A man looks at a shoe box next to Turkish-backed Syrian fighters in the seized Kurdish-majority city of Afrin. Widespread looting was still being reported in the city with Syria opposition leaders and Kurdish officials condemning the incidents. Image Credit: AFP

Afrin: Turkish-led forces secured the city of Afrin on Monday after a deadly two-month assault that dealt the Kurds a major blow and could reshape the region.

Opposition groups supporting the capture of Afrin from the Kurds condemned looting carried out by Ankara’s Syrian proxies when they seized the northern city Sunday.

The Kurdish People’s Protection Units (YPG) could do little when Syrian Arab fighters backed by NATO’s second-largest army thrust into Afrin, nearly two months into a massive assault on the region.

The fighters, mostly former anti-Assad rebels, celebrated their victory by destroying the statue of Kurdish hero Kawa and looting shops and other property.

The pillaging drew widespread condemnation, including from Syrian opposition groups supporting the Turkish intervention.

“The looting and stealing of private and public property is a crime,” said Mohammad Alloush, a key figure in the Jaish Al Islam rebel group.

“All those who took part in this decadence need to have their hands slapped hard.”

An AFP reporter said looting was still taking place on Monday, with fighters joking at checkpoints about their spoils.

The Britain-based Syria Observatory for Human Rights monitoring group, which relies on an extensive network of sources across Syria, also said pillaging was still under way.

The mosaic of factions hired by Turkey from Idlib province and elsewhere to wage the offensive were spray-painting their groups’ names on Afrin shop fronts and walls.

They also picked through debris for bombs and unexploded ordnance after explosions killed at least 13 of them on Sunday.

The command of the operation Ankara launched on January 20 appeared to be rotating some fighters out in order to bring a police holding force.

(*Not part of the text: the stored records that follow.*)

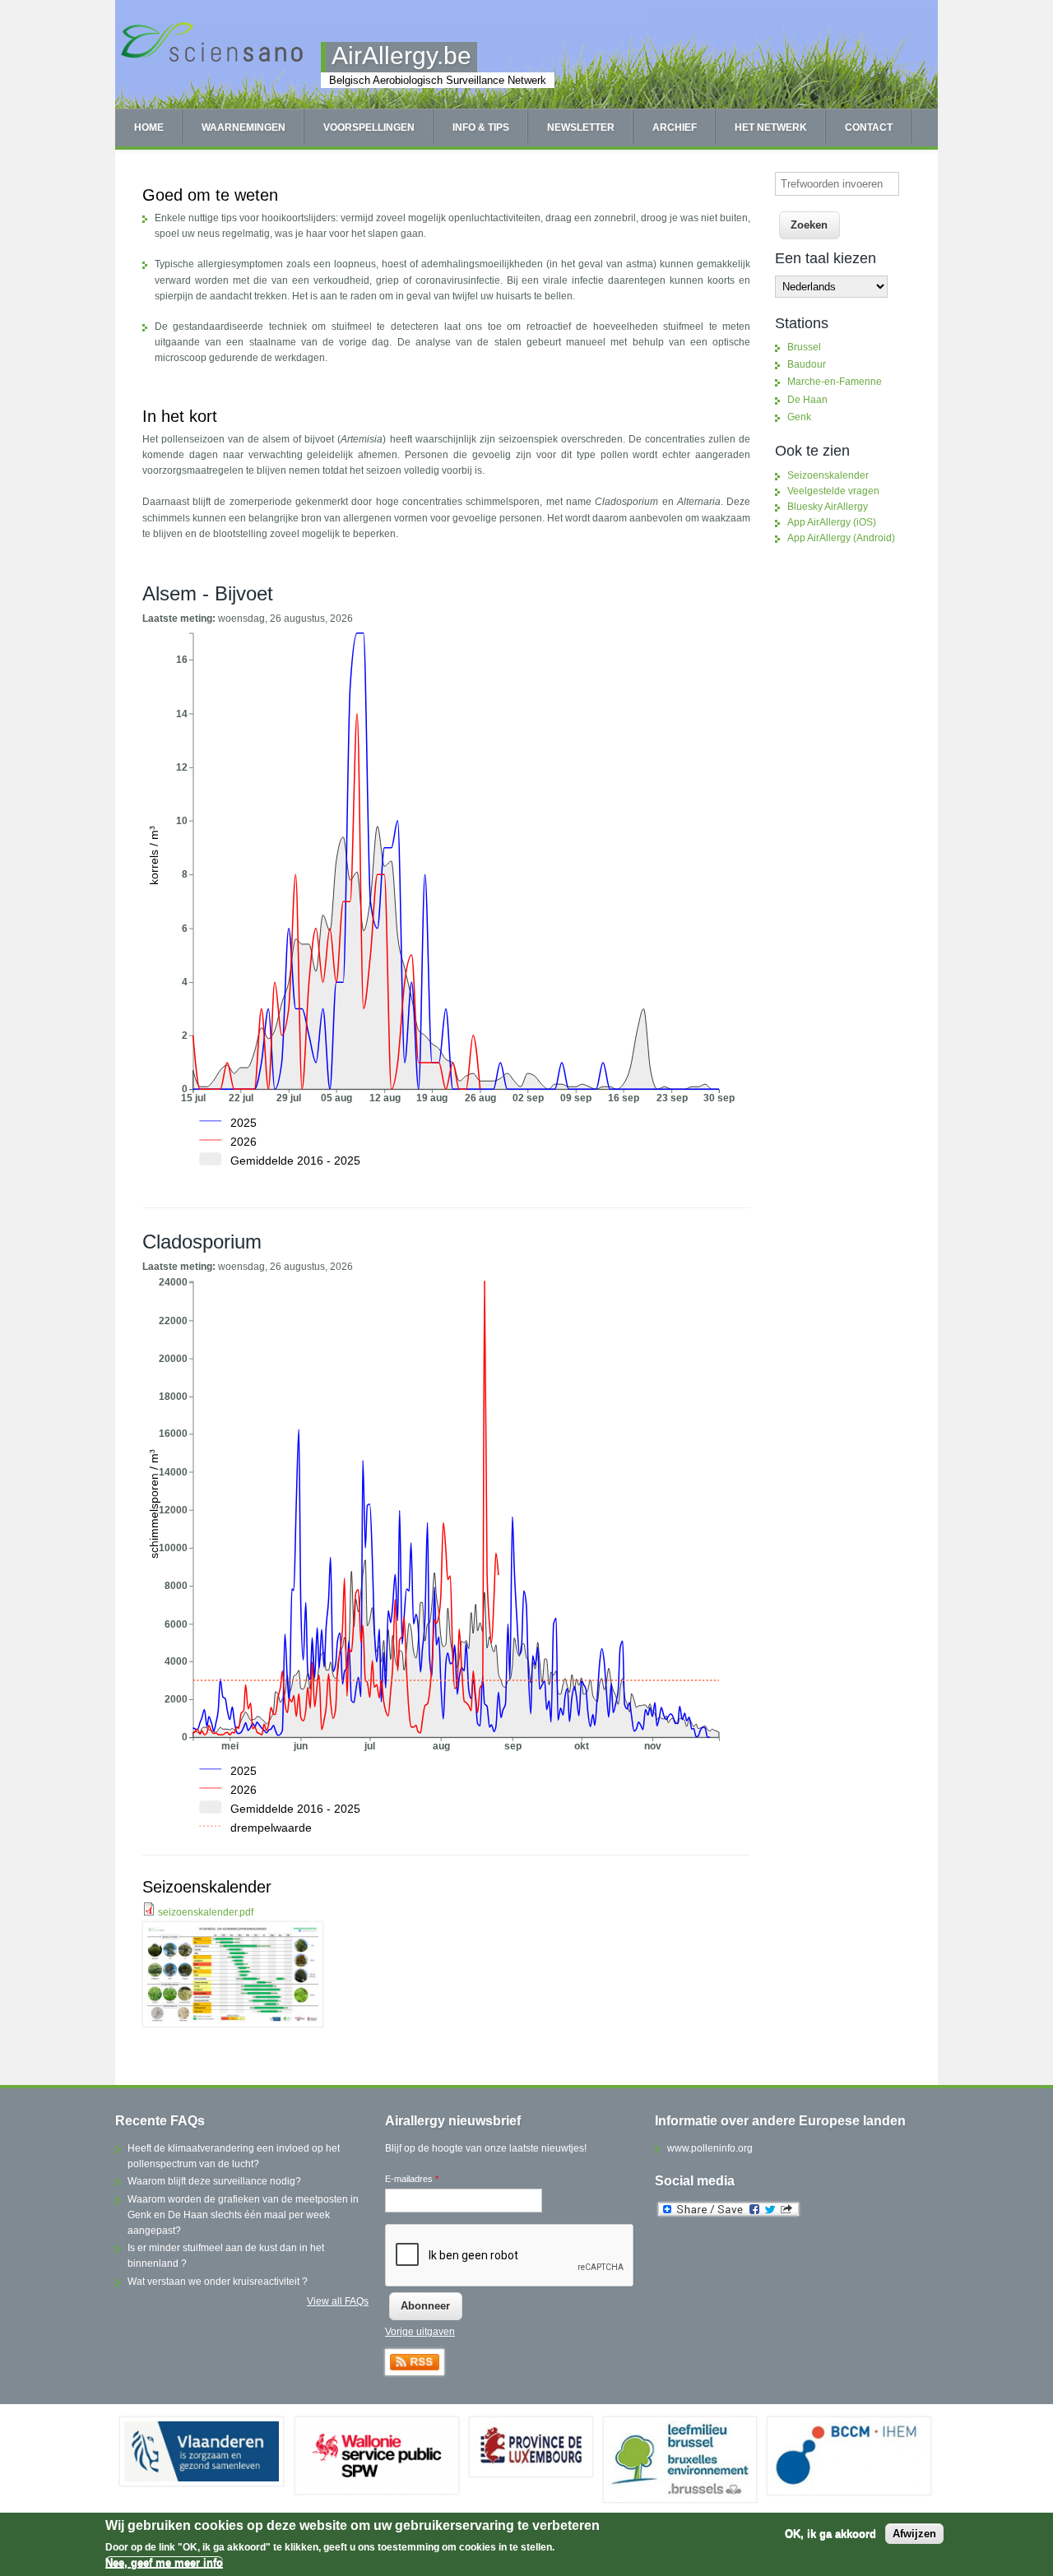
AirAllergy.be (401, 55)
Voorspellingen (369, 127)
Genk (799, 417)
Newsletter (581, 127)
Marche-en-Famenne (834, 381)
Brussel (804, 347)
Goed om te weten (210, 195)
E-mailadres (411, 2179)
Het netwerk (771, 127)
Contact (869, 127)
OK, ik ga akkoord (830, 2533)
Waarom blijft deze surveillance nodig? (214, 2181)
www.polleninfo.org (710, 2148)
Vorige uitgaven (420, 2331)
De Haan (807, 399)
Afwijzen (914, 2533)
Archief (674, 127)
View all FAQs (338, 2301)
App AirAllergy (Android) (841, 538)
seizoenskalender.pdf (205, 1912)
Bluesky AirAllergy (827, 506)
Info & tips (480, 127)
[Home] (211, 60)
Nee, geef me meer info (164, 2562)
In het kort (179, 416)
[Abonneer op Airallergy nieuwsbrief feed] (414, 2372)
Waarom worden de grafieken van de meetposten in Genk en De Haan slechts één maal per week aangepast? (243, 2215)
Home (149, 127)
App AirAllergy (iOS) (831, 522)
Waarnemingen (243, 127)
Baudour (806, 364)
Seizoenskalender (206, 1887)
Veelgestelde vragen (833, 491)
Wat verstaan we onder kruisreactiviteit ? (218, 2281)
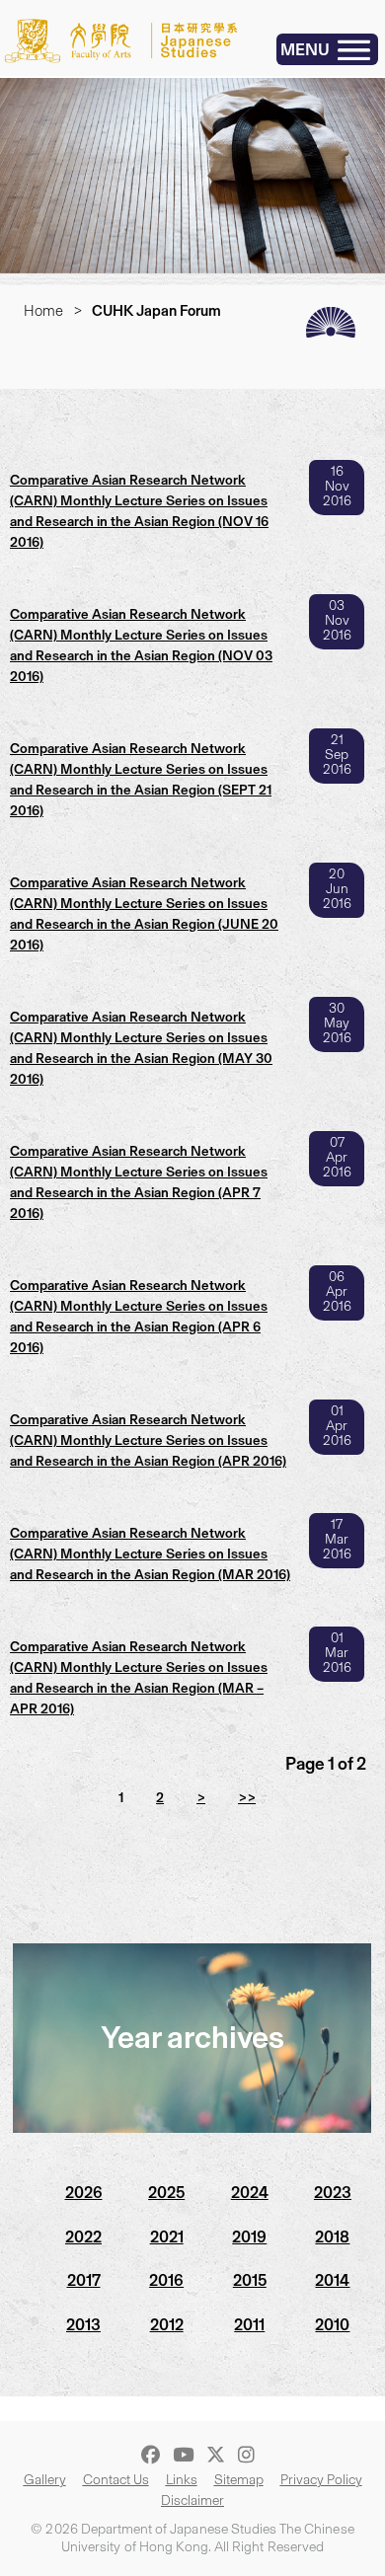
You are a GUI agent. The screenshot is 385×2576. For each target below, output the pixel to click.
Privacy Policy (321, 2479)
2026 (84, 2192)
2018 (332, 2237)
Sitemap (239, 2479)
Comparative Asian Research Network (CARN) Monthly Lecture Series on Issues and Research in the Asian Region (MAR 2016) (150, 1554)
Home (43, 311)
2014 (332, 2280)
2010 (332, 2324)
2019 (249, 2237)
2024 (250, 2192)
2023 (332, 2192)
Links (181, 2479)
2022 (83, 2237)
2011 (249, 2324)
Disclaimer (192, 2500)
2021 (167, 2237)
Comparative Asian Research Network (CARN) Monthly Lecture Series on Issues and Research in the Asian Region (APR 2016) (148, 1440)
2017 (84, 2280)
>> (247, 1797)
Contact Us (116, 2479)
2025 (166, 2192)
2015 (250, 2280)
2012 (167, 2324)
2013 (83, 2324)
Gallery (45, 2479)
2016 (166, 2280)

Turkey, which has threatened to push deeper into Syria, said its operation was aimed at securing the north of the country to allow the three million Syrian refugees on its soil to return.

Ankara was also worried that the Kurds, who control some 30 per cent of Syrian territory, would consolidate a statelet stretching all along the border.

Nicholas Heras, a security fellow at the Center for a New American Security, said taking Afrin was a success for President Recep Tayyip Erdogan who shrugged off international concern to press on with the operation.

“Afrin is one of the most strategic areas of northwest Syria. It is a piece of real estate that anchors Turkey’s presence for many years to come,” Heras said.

Bitterness ran high among the Kurds, who feel poorly rewarded for the sacrifices made when they were the ground force of the US-led coalition’s war against Daesh.

The Observatory said that more than 1,500 Kurdish fighters had been killed since the start of the offensive, most of them in air strikes and artillery fire.

The YPG has vowed to fight back but their chances look slim and tens of thousands of Afrin residents who fled in recent days now find themselves in limbo.